Alles bleibt im Bild. Die kosmishe Ordnung
Die Kosmogonie des Träumens ist der Ursprung der Existenz selber. Jene Tiefe des Geistes, jene ‚Abgründe der Seele‘, die im Träumen auftauchen, bezeichnen … die ursprüngliche Bewegung der Freiheit und die Geburt der Welt in der Bewegung der Existenz.*
(Michel Foucault).
Analogien zwischen den beiden literarischen Bewegungen des 19. und 20. Jahrhunderts, der Romantik und des Surrealismus und deren Ausläufern lassen auf synchrone Phänomene schließen. Die Gedichte Um Mitternacht (1827) von Eduard Mörike und mein Gedicht Rosetta (2007) sollen hier als Beispiele dienen für eine Art Wahlverwandtschaft und Fortführung bis heute.
Die kosmische Ordnung als poetische Struktur
UM MITTERNACHT
Gelassen stieg die Nacht ans Land,
Lehnt träumend an der Berge Wand,
Ihr Auge sieht die goldne Waage nun
Der Zeit in gleichen Schalen stille ruhn;
Und kecker rauschen die Quellen hervor,
Sie singen der Mutter, der Nacht, ins Ohr
Vom Tage,
Vom heute gewesenen Tage
Das uralt alte Schlummerlied,
Sie achtet’s nicht, sie ist es müd;
Ihr klingt des Himmels Bläue süßer noch,
Der flüchtgen Stunden gleichgeschwungnes Joch.
Doch immer behalten die Quellen das Wort,
Es singen die Wasser im Schlafe noch fort
Vom Tage,
Vom heute gewesenen Tage
Klang und Form – Traum und Existenz
Durch den Singsang ruhiger Klänge und bewegter Melodien hat sich mir dieses Gedicht leicht eingeprägt – das erste Gedicht, an das ich mich erinnere – an das Wiegende, Gleichschwingende und Vorantreibende der Vokale und an die jeweils meist einsilbig betonten Endreime: Land, Wand, nun, ruhn, hervor, Ohr und Schlummerlied, müd, noch, Joch, Wort, fort.
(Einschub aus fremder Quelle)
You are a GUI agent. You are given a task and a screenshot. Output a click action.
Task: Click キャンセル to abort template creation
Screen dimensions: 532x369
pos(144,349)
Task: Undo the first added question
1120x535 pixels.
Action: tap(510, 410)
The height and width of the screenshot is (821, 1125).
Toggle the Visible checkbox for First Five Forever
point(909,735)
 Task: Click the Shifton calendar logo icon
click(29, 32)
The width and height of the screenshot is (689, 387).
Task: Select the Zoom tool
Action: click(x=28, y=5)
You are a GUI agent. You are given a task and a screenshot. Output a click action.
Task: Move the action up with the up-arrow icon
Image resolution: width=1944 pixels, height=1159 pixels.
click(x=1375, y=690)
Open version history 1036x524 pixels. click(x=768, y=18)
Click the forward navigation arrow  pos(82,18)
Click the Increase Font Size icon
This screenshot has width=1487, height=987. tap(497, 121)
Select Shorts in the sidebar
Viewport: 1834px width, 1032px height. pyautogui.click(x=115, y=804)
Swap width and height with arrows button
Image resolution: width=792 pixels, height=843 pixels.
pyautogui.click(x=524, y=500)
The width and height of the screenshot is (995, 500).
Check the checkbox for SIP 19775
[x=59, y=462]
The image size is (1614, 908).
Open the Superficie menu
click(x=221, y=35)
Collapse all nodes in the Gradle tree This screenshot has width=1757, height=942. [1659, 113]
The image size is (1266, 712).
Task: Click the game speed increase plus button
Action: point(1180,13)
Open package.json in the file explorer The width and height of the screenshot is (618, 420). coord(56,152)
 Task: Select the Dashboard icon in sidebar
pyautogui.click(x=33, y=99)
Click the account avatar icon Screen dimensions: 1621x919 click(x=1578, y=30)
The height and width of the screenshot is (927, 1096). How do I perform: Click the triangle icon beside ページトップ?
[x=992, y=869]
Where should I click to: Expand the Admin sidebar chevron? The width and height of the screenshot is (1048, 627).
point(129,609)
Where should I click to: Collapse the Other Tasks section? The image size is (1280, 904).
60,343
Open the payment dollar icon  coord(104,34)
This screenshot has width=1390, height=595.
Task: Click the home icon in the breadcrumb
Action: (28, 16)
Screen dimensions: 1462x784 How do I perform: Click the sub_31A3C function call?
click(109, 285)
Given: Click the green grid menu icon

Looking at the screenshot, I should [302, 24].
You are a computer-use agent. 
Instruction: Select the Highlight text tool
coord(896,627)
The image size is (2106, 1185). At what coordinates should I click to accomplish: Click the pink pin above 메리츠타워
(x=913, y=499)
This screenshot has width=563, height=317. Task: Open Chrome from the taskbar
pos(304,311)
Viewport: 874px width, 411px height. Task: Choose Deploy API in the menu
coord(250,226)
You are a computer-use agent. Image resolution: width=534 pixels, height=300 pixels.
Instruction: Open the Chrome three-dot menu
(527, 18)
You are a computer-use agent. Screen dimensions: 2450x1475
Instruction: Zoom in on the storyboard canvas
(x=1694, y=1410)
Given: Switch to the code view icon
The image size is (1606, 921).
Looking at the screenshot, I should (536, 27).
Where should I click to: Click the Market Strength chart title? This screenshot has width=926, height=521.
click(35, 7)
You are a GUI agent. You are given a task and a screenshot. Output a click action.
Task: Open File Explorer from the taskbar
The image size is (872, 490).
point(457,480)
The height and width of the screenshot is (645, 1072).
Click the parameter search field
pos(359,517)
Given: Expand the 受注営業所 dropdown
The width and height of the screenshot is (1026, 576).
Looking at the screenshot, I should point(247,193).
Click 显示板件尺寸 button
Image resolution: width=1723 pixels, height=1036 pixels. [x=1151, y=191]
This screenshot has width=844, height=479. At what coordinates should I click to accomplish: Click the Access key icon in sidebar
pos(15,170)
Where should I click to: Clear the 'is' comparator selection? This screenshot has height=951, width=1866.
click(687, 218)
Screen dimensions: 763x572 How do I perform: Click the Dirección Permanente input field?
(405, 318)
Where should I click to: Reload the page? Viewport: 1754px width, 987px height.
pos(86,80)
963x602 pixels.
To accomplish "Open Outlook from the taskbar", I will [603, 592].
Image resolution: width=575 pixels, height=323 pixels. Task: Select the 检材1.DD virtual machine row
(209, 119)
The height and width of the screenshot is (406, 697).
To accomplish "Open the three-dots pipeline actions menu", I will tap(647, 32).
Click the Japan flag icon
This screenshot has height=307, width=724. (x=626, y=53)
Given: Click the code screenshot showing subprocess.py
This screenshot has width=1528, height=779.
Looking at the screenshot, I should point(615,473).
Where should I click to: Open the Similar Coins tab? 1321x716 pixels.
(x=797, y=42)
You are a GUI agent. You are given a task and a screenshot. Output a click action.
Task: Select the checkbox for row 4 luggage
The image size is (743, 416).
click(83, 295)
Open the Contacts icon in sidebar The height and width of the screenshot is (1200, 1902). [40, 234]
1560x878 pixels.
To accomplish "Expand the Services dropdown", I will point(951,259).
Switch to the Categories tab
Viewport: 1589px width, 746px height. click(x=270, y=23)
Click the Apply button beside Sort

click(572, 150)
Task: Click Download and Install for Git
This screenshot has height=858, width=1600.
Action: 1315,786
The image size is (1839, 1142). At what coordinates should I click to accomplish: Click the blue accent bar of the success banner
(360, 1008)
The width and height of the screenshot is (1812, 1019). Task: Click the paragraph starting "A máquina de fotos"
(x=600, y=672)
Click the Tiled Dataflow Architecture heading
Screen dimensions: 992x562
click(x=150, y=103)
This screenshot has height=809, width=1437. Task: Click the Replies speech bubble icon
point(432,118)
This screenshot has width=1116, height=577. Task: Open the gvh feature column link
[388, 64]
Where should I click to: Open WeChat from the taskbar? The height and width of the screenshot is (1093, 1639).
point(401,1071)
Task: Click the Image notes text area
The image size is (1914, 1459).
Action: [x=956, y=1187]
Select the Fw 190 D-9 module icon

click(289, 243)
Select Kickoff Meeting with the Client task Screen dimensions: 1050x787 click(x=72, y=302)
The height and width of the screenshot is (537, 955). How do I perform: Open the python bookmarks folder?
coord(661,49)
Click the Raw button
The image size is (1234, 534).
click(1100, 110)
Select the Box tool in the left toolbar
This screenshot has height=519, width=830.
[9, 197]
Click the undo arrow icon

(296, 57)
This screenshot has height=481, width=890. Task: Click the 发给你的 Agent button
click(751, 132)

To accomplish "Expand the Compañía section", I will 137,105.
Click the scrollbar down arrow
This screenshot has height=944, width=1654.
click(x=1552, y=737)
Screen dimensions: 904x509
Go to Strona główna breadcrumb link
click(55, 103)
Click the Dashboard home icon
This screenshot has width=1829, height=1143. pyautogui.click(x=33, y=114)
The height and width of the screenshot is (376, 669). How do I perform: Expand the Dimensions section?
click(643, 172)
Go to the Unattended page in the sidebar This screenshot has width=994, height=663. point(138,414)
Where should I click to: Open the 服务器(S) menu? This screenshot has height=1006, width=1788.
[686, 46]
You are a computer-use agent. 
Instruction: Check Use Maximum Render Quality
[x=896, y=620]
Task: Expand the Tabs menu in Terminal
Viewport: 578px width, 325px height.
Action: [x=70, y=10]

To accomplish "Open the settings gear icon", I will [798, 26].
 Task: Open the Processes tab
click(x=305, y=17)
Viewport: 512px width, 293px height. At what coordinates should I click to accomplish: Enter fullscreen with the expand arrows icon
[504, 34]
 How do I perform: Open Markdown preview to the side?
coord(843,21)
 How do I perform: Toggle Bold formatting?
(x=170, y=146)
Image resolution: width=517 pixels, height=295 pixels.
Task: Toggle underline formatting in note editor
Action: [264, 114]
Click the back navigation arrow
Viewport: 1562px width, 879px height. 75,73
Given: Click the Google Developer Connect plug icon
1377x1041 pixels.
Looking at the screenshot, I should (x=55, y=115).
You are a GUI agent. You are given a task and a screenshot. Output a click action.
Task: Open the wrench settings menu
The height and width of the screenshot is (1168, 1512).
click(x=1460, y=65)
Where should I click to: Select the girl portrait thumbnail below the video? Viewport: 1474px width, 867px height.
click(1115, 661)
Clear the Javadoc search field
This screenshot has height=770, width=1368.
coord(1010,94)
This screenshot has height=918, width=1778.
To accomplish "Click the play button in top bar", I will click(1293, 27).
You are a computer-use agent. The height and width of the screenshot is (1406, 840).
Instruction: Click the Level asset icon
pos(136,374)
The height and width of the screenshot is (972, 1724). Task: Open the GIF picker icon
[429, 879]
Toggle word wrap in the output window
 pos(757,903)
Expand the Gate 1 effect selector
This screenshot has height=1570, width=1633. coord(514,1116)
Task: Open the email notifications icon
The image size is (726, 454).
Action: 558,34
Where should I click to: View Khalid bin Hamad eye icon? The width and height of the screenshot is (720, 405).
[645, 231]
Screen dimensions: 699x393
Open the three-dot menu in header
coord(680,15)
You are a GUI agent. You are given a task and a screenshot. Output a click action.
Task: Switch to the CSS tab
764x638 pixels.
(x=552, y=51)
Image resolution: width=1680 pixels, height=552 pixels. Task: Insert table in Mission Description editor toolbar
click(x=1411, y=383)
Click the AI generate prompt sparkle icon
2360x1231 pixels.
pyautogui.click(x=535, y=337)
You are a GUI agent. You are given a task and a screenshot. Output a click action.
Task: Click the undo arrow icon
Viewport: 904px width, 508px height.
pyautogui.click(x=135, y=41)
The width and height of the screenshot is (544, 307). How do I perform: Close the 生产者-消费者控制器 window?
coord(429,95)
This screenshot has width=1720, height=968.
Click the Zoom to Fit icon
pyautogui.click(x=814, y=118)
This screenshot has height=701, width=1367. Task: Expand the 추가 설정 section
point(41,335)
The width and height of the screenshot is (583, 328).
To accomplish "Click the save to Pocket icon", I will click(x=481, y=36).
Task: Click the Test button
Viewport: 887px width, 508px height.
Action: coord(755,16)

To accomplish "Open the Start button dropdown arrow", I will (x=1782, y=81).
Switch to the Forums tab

Bilder einer Wippschaukel kommen in den Sinn. Es ist Mitternacht, die dunkelste Stunde, die an Stillstand und an einen Höhe-, wie Wendepunkt denken lässt. Gerade war es noch der gewesene Tag, jetzt kündigt sich die anbrechende Nacht an, die unheimlich wirkt, aber auch in ihrer höchsten Vollendung einen Sog ausübt und anzieht.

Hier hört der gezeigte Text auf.